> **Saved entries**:
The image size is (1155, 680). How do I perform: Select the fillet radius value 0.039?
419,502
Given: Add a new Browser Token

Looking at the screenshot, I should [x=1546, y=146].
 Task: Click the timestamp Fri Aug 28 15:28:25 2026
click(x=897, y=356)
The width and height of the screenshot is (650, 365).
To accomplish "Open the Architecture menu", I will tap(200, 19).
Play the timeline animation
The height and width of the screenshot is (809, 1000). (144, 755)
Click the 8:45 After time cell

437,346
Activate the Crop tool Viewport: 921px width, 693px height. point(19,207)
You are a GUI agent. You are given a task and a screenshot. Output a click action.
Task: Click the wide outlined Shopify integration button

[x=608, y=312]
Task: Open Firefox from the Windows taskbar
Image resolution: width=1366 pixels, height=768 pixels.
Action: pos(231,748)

> **Try it**:
Where the line containing "Activate the Crop" appears in the data above, begin there and reproduce every line to the end exactly; include nothing else.

> **Task solution**:
Activate the Crop tool Viewport: 921px width, 693px height. point(19,207)
You are a GUI agent. You are given a task and a screenshot. Output a click action.
Task: Click the wide outlined Shopify integration button

[x=608, y=312]
Task: Open Firefox from the Windows taskbar
Image resolution: width=1366 pixels, height=768 pixels.
Action: pos(231,748)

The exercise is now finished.